■ EXERCISE ■
Reproduce exactly, and only, the lines of the material below running from the line bearing "Open Live Now section" through the line bearing "518x257 pixels. How". Leave any pictures out.

### RECORDS FOR THIS TASK

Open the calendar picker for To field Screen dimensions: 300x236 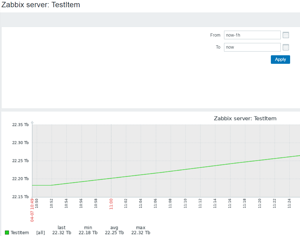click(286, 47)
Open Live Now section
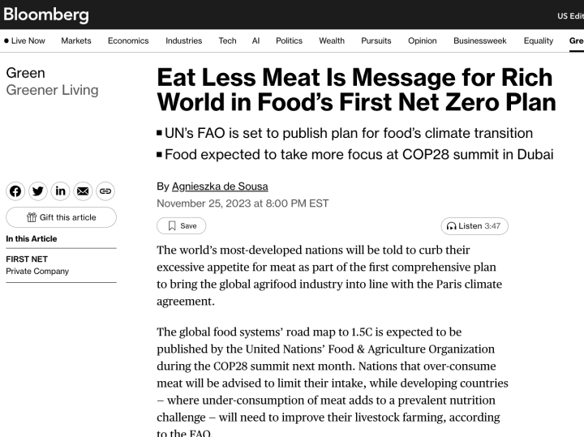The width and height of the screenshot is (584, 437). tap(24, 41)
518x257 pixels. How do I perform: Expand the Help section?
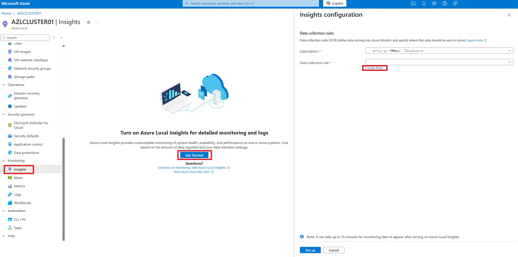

######
### RECORDS FOR THIS TASK

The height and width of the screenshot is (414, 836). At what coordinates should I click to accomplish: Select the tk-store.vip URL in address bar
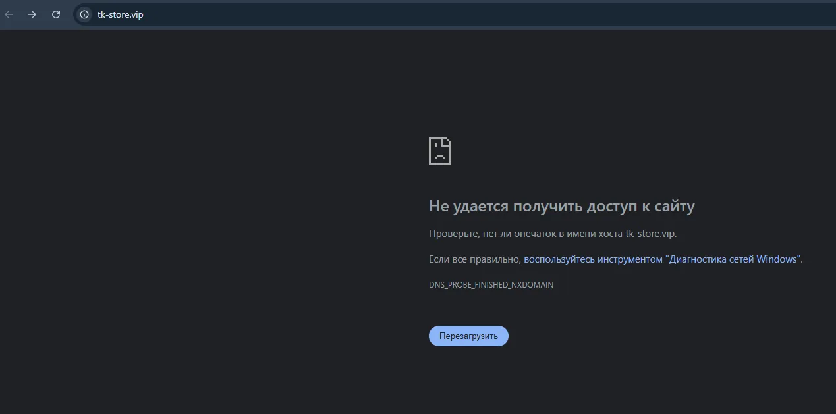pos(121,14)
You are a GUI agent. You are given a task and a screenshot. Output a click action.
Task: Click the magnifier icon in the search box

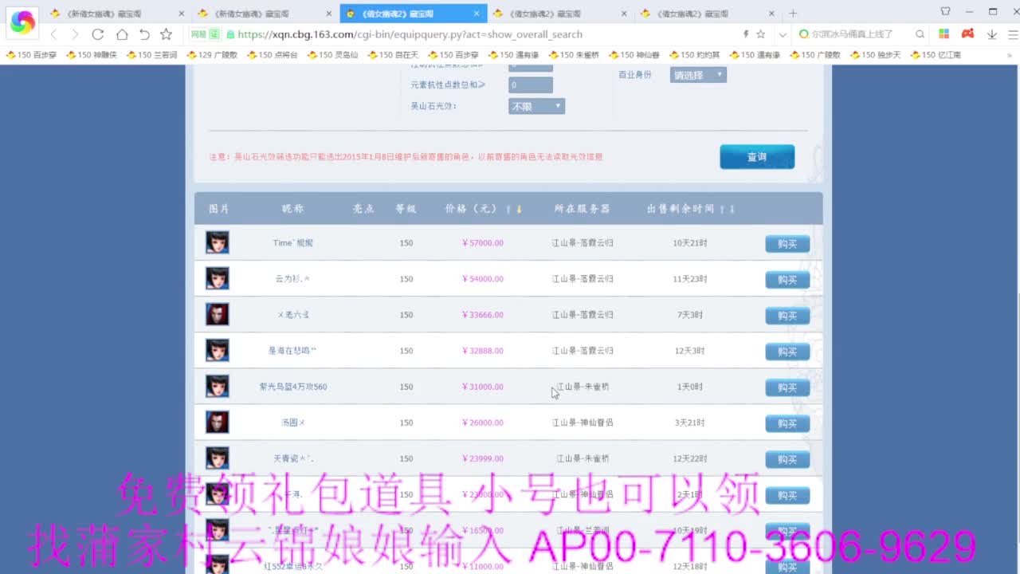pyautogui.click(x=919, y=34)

######

■ SOLUTION FOR THIS EXERCISE ■
Open Live Now section
The width and height of the screenshot is (584, 437). tap(24, 41)
518x257 pixels. How do I perform: Expand the Help section?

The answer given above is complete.